While Anchorage debates how it will shelter unhoused residents this winter, hundreds of people are still sleeping at the emergency shelter at the Sullivan Arena each night as they try to move out of homelessness.
As they await jobs or apartments, some shelter clients have been studying the Bible at a weekly meeting, finding purpose and camaraderie during a difficult time in their lives.
“My life changed, and my heart,” said Seth Daniel Fotsch about the group. He’s been staying at the Sullivan Arena since last week.
Moses Aguilar, who leads the group, said he saw the need while working with clients at the Sullivan kitchen. Aguilar got permission from the city and Bean’s Cafe officials to start a ministry inside.
“I noticed there was a lack of churches reaching out to the poor,” he said. “She said that she thought it was a really great idea.”
With that, Breaking the Chains Ministry was born. It’s been around for about five weeks.
On Monday evening, about 10 people flipped through Bibles around a foldout lunch table in the middle of the mezzanine at the Sullivan Arena. Nearby, people picked up meals from the concession stands. Others watched action movies in the lounge area. The study began with a prayer from Aguilar.
“The highest calling that you’ve given anyone, Father, is to share the gospel message with, with the poor. So, Lord, what greater place to be than been right here at the Sullivan arena,” he said.
For Aguilar, helping Sullivan guests find God isn’t dogmatic. He experienced the power of his belief firsthand in how it helped him break from his addictions, he says. A year ago, he arrived in Anchorage and stayed on a cot on the Sullivan Arena floor for several weeks. He got linked up with service providers and Response Church, a local ministry. He’s moved out of the Sullivan and has a full-time job.

[Pixel coordinate grounding data]
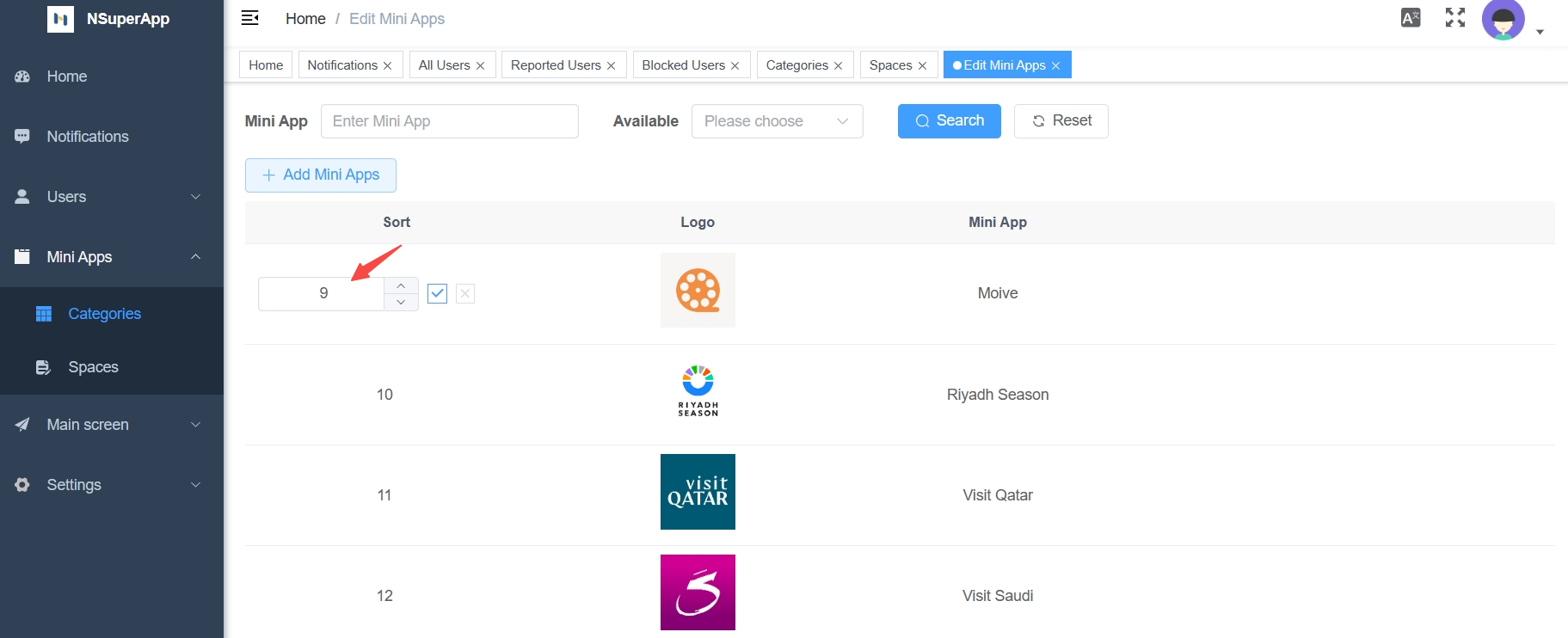Screen dimensions: 1568x638
Task: Click Add Mini Apps button
Action: (x=320, y=175)
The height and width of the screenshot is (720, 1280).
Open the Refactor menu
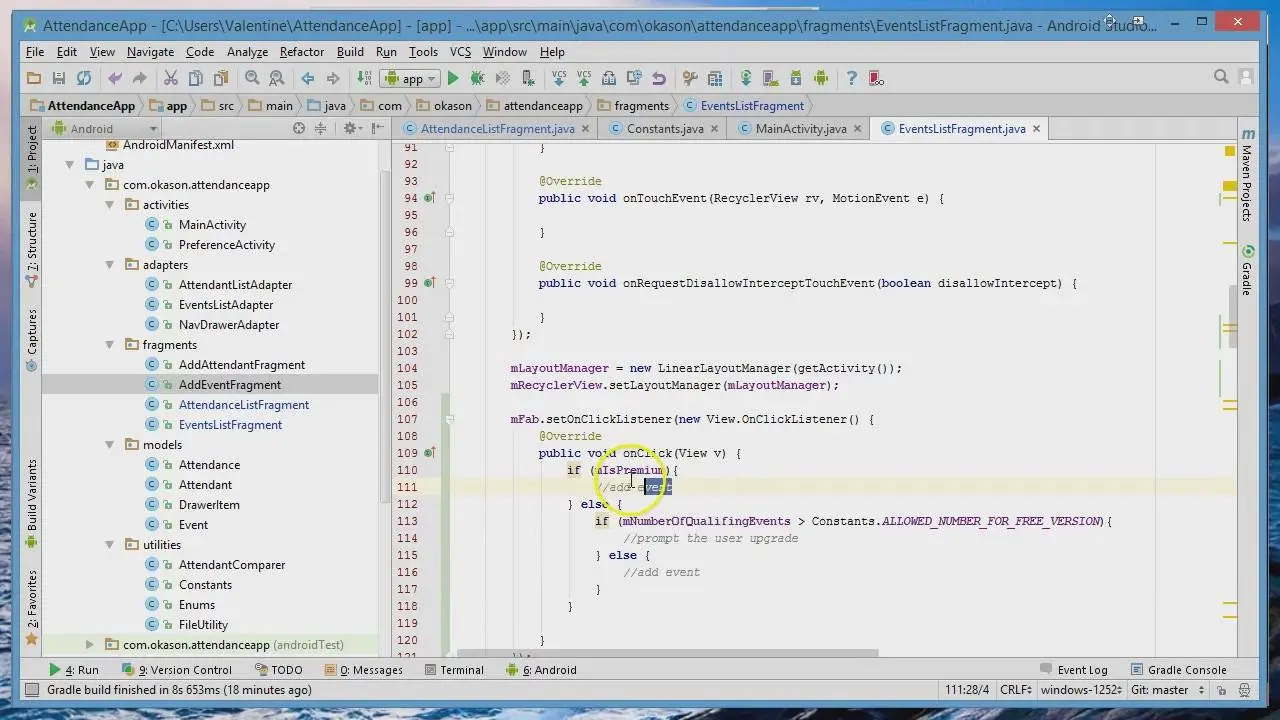click(x=301, y=52)
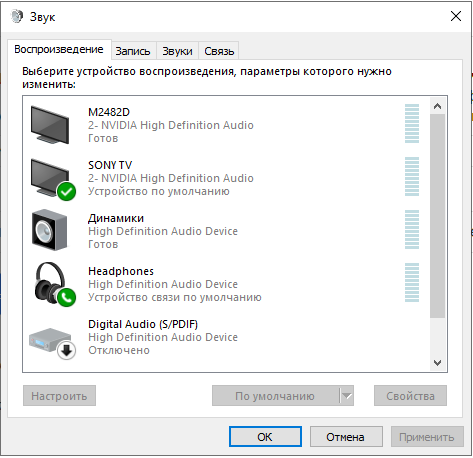The width and height of the screenshot is (473, 458).
Task: Click the Отмена button
Action: click(x=346, y=437)
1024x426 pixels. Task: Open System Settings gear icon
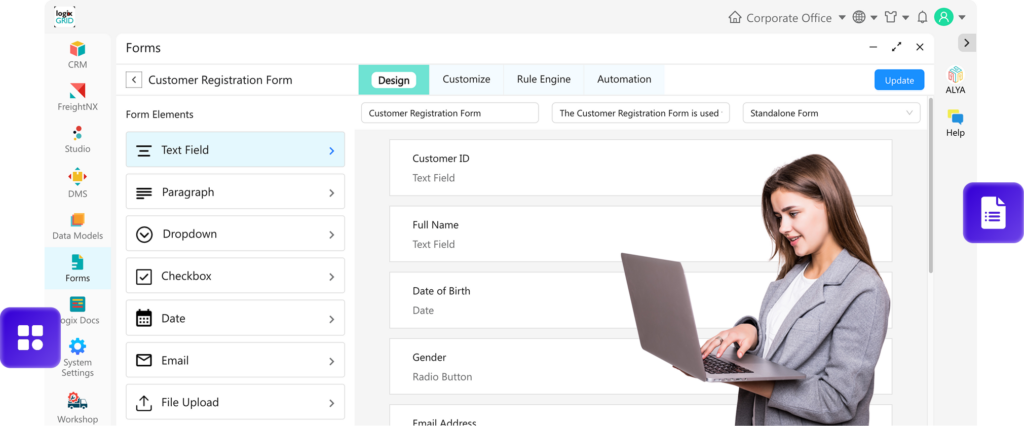point(77,347)
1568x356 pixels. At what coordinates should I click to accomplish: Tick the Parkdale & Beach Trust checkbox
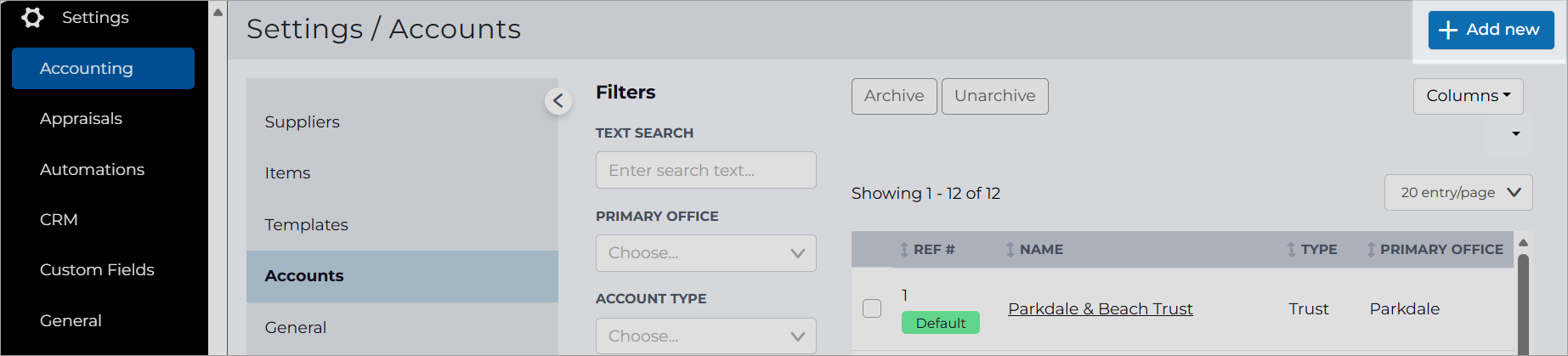coord(872,308)
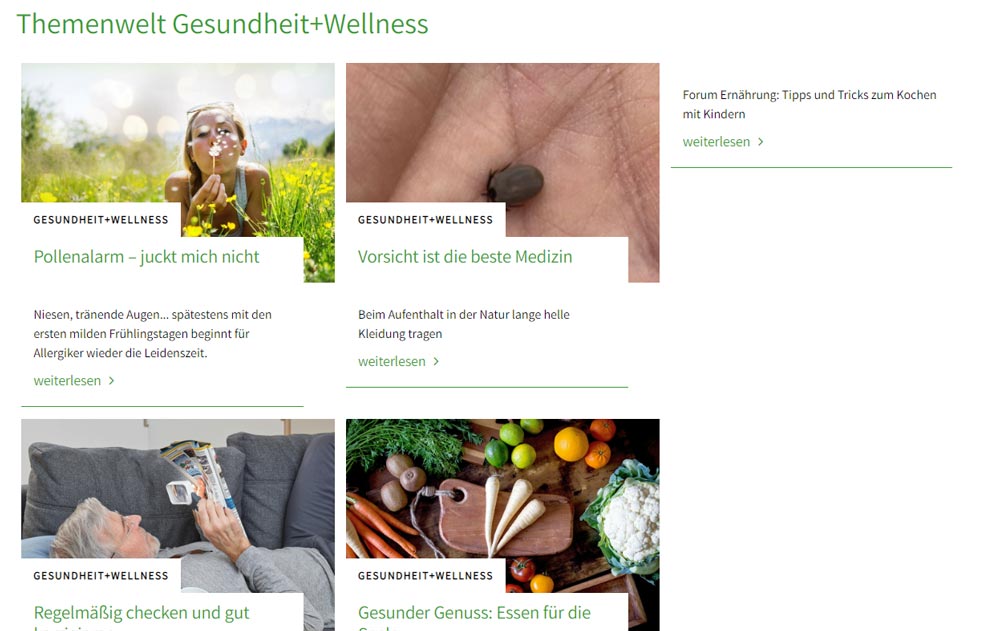
Task: Click chevron arrow beside Pollenalarm weiterlesen
Action: click(x=112, y=381)
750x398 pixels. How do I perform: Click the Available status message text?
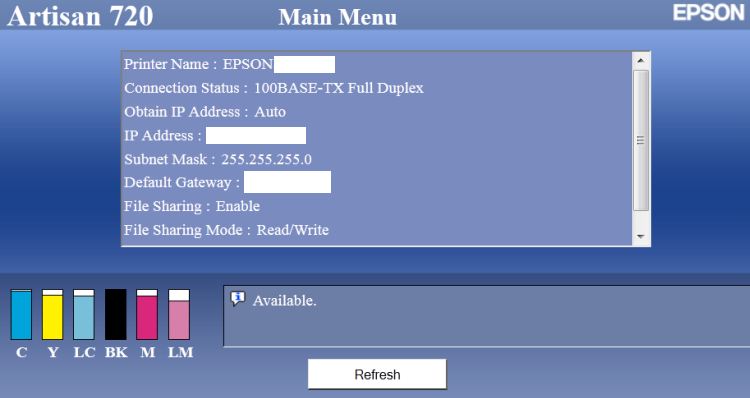coord(285,301)
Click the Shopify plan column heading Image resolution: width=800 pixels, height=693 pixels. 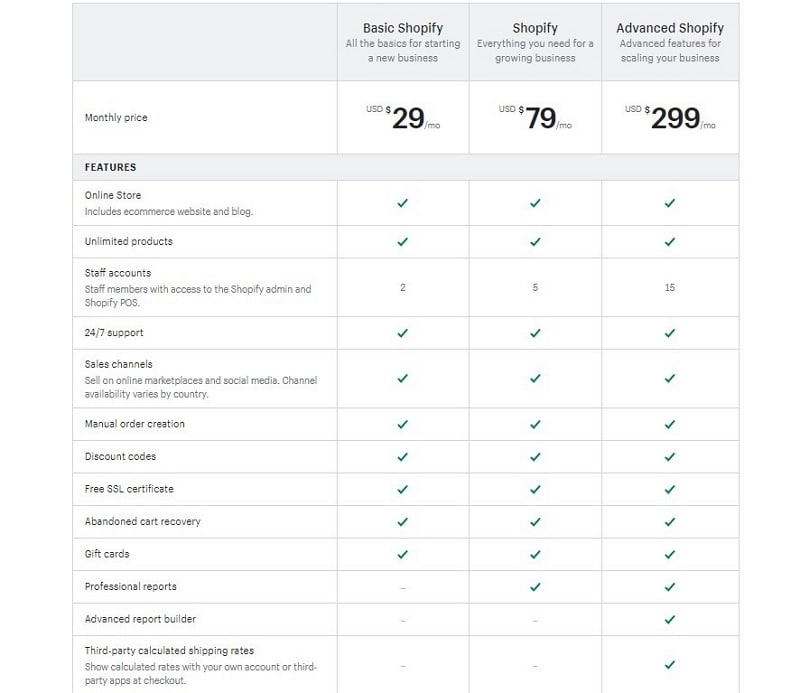[535, 28]
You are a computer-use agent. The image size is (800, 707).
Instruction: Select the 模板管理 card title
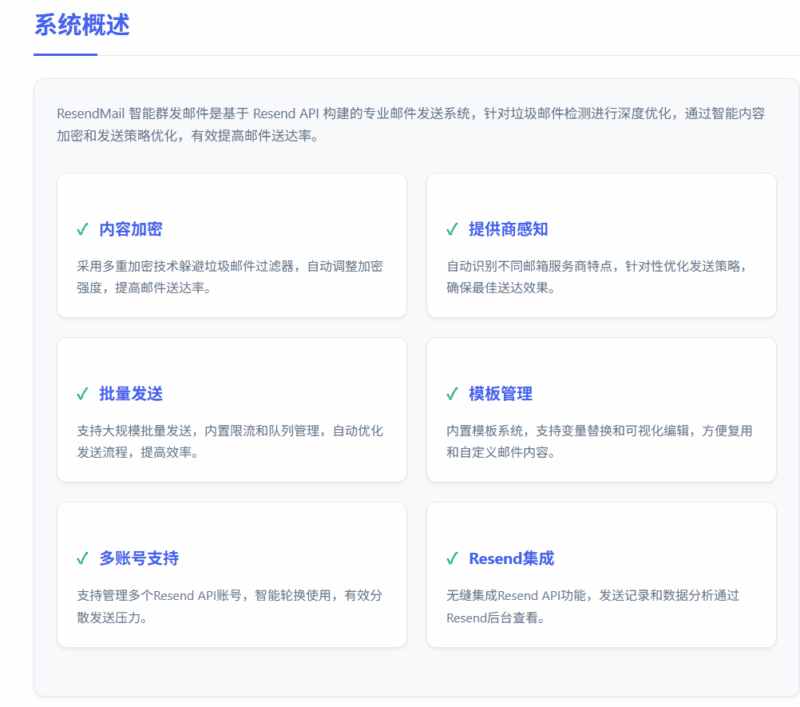pos(500,394)
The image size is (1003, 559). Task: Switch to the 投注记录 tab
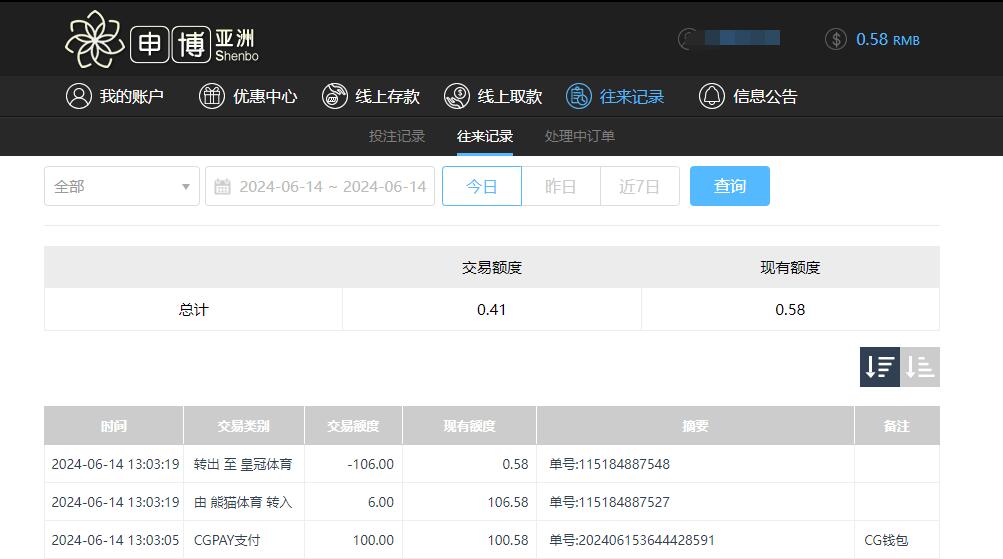point(397,136)
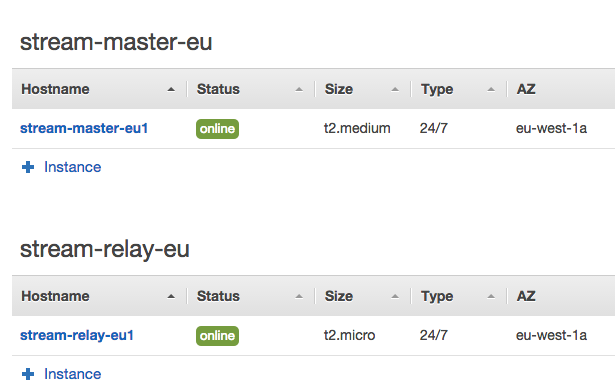Screen dimensions: 615x392
Task: Click online status badge of stream-relay-eu1
Action: 217,336
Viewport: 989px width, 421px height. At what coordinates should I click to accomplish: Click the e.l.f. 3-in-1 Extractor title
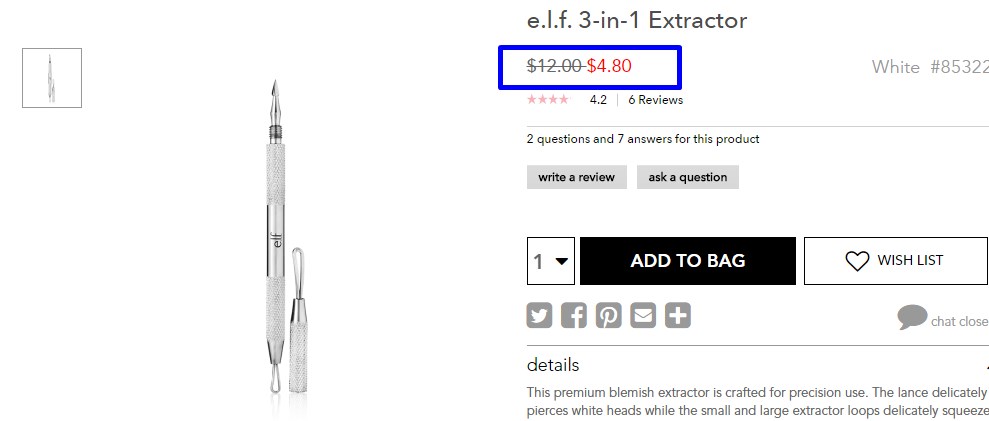point(637,20)
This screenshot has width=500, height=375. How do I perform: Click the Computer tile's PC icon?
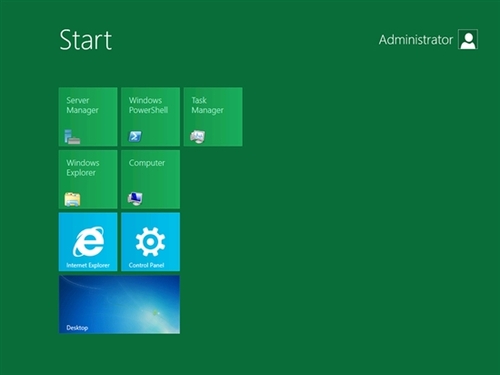coord(135,199)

Problem to solve
Reproduce the article about the Bible study at the Sullivan Arena shelter in full, word for word. None of the data is needed here.

Result
While Anchorage debates how it will shelter unhoused residents this winter, hundreds of people are still sleeping at the emergency shelter at the Sullivan Arena each night as they try to move out of homelessness.
As they await jobs or apartments, some shelter clients have been studying the Bible at a weekly meeting, finding purpose and camaraderie during a difficult time in their lives.
“My life changed, and my heart,” said Seth Daniel Fotsch about the group. He’s been staying at the Sullivan Arena since last week.
Moses Aguilar, who leads the group, said he saw the need while working with clients at the Sullivan kitchen. Aguilar got permission from the city and Bean’s Cafe officials to start a ministry inside.
“I noticed there was a lack of churches reaching out to the poor,” he said. “She said that she thought it was a really great idea.”
With that, Breaking the Chains Ministry was born. It’s been around for about five weeks.
On Monday evening, about 10 people flipped through Bibles around a foldout lunch table in the middle of the mezzanine at the Sullivan Arena. Nearby, people picked up meals from the concession stands. Others watched action movies in the lounge area. The study began with a prayer from Aguilar.
“The highest calling that you’ve given anyone, Father, is to share the gospel message with, with the poor. So, Lord, what greater place to be than been right here at the Sullivan arena,” he said.
For Aguilar, helping Sullivan guests find God isn’t dogmatic. He experienced the power of his belief firsthand in how it helped him break from his addictions, he says. A year ago, he arrived in Anchorage and stayed on a cot on the Sullivan Arena floor for several weeks. He got linked up with service providers and Response Church, a local ministry. He’s moved out of the Sullivan and has a full-time job.